Misunderstanding #2: You Need an ETF to Shield you from Taxes
The second common misunderstanding is that you need ETFs to shield you from a big tax bill. As explained above, ETFs can shield you from some taxes that mutual funds can’t by deferring capital gains tax when they make a sale. However, this logic conveniently ignores that you can avoid the majority of taxes on your investments by implementing a simple buy and hold strategy. The longer you wait to sell an investment that has appreciated in value, the greater the tax advantage. That’s because selling your investment creates a taxable event (note: we are talking here about taxable accounts and NOT qualified retirement accounts such as 401K’s or IRA’s which have preferential tax treatment).
When you sell your investments, not only do you owe taxes, but you also incur transaction fees. (And remember, we want to keep our investment expenses low!) In short, when we invest, we want to limit our turnover. As investors, we want the funds that we invest in to behave the same way – limiting turnover to keep investment expenses low. This should be the case whether those funds are mutual funds or exchange-traded funds (ETFs). Frequent trading (or high turnover) not only generates taxes, but also creates other investing expenses. If those taxes don’t eat away at your investment return, the cost of frequent trading certainly can.
Should I switch to ETF’s For the Tax Benefit?

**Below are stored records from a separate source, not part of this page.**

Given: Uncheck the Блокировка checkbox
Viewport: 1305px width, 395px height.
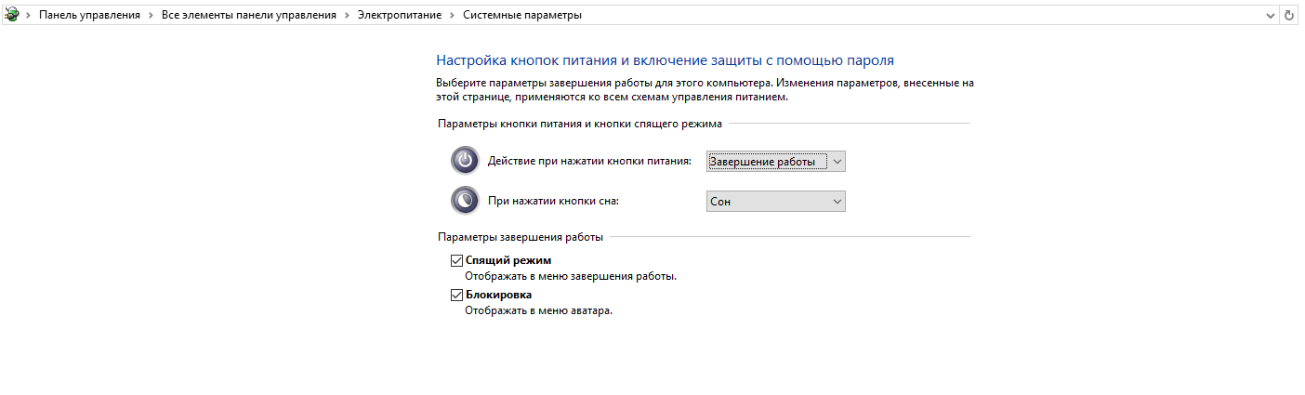Looking at the screenshot, I should pos(456,295).
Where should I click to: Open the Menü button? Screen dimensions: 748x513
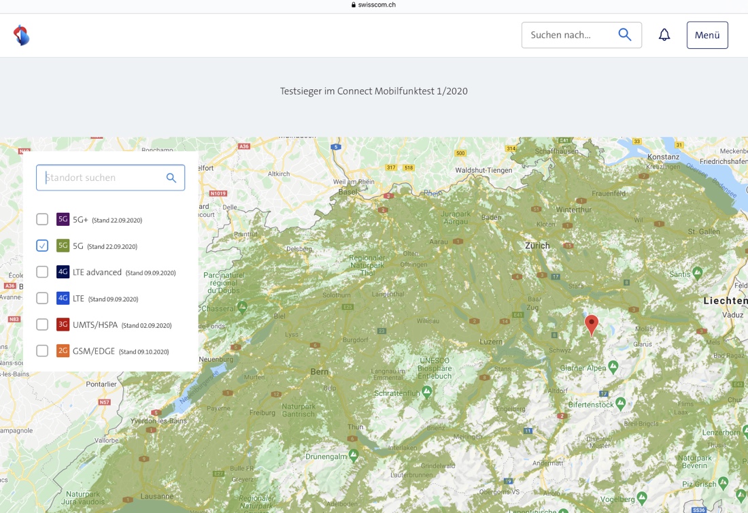(x=707, y=35)
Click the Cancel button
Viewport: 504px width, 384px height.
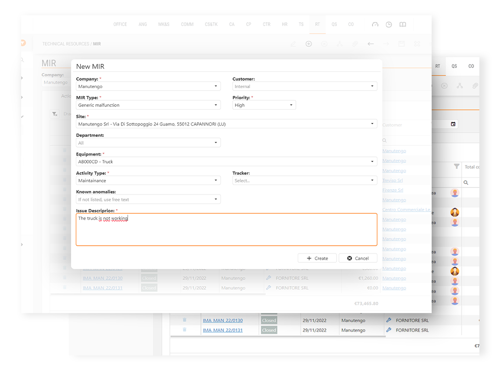click(358, 258)
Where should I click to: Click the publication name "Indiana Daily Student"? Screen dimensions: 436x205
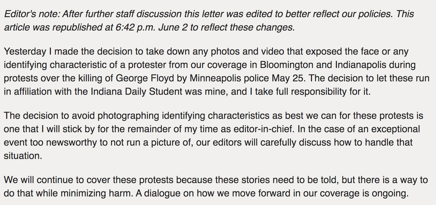(137, 92)
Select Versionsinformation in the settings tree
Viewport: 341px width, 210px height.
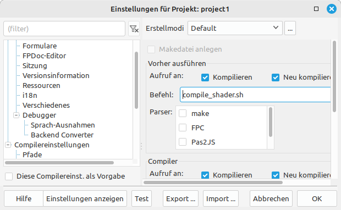click(56, 76)
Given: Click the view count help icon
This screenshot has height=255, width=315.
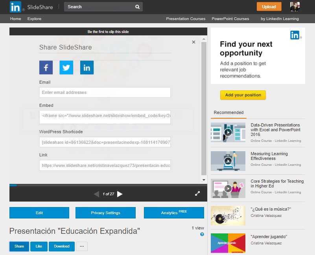Looking at the screenshot, I should 202,234.
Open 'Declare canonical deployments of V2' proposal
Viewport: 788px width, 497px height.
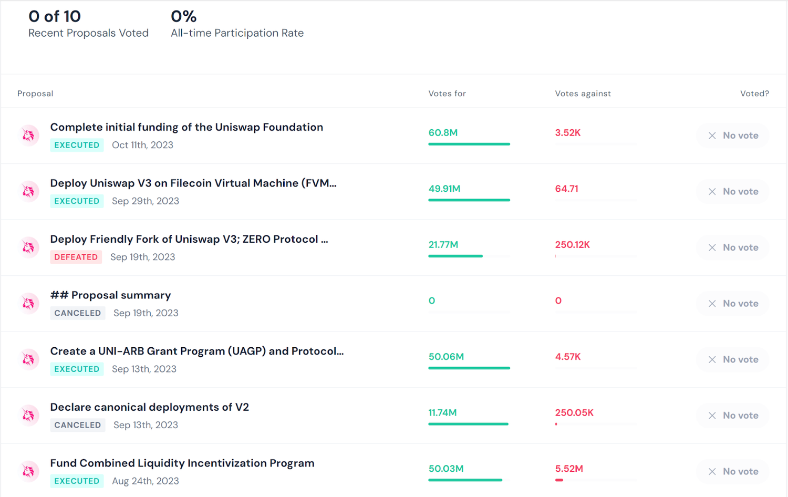149,407
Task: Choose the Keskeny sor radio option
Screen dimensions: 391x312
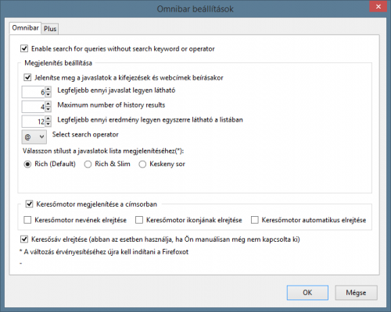Action: 142,165
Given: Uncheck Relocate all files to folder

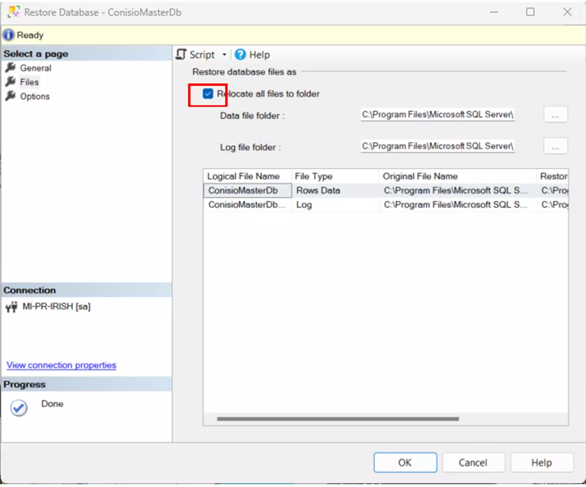Looking at the screenshot, I should coord(208,94).
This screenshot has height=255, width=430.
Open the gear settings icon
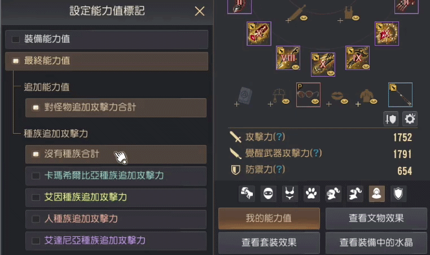pos(410,119)
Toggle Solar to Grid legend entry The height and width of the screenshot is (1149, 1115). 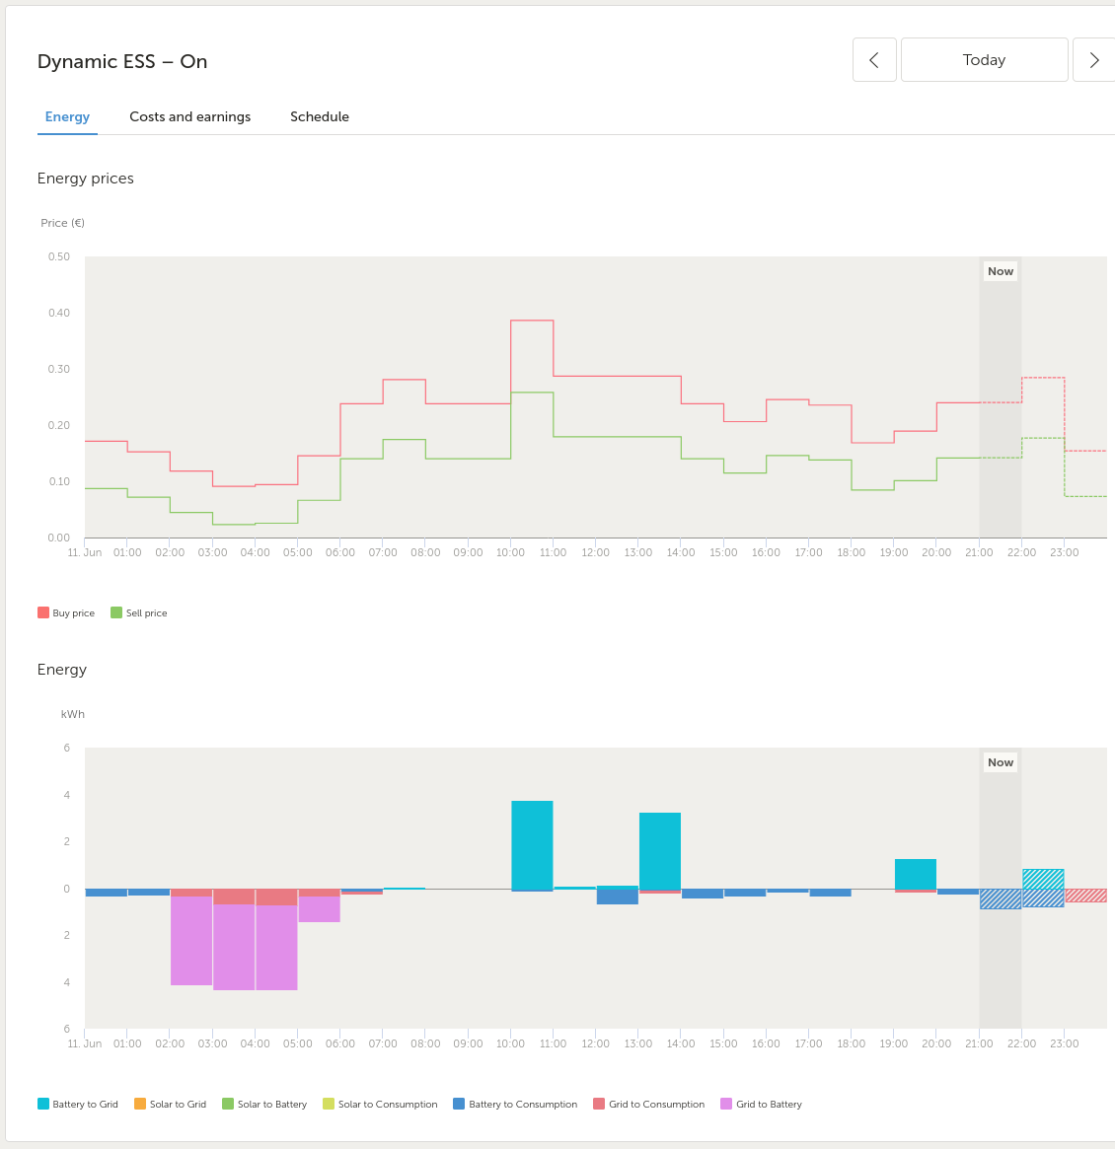point(171,1104)
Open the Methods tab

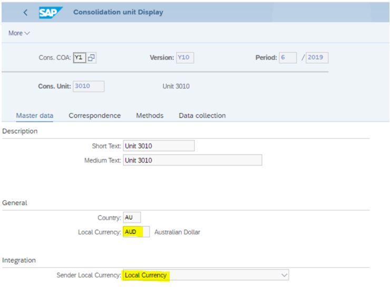click(150, 115)
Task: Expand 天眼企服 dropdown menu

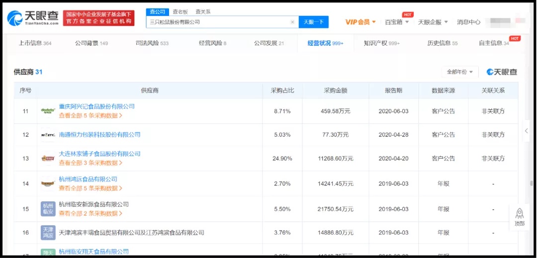Action: tap(433, 22)
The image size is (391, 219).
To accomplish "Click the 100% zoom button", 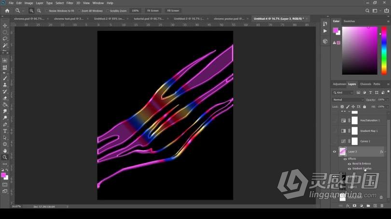I will tap(135, 10).
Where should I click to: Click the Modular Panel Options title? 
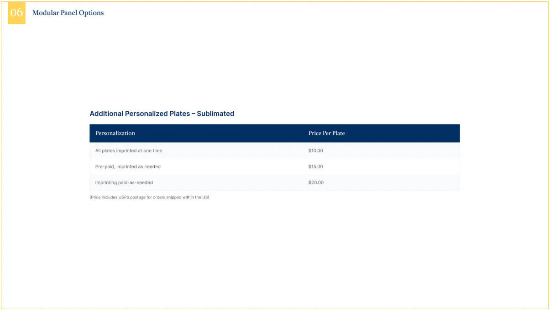click(68, 13)
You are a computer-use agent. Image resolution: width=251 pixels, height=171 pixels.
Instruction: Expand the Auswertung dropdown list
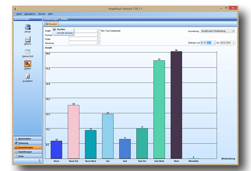pyautogui.click(x=233, y=31)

Like all good answers, it depends. Firstly, if we are talking about retirement accounts their tax deferred nature nullifies the argument. However, in a non-retirement account, switching from a mutual fund to an ETF is a taxable event. Since you would have to sell your mutual funds to exchange them for similar ETF’s then knowing your potential gains is an important first step. Additionally, simply switching to an ETF doesn’t guarantee you are going to get better results (see points above that there are ETF’s with high fees and high turnover as well). If you are currently holding mutual funds with little appreciation, high expenses, and high turnover, then the decision to switch to a low-cost ETF could be a good one.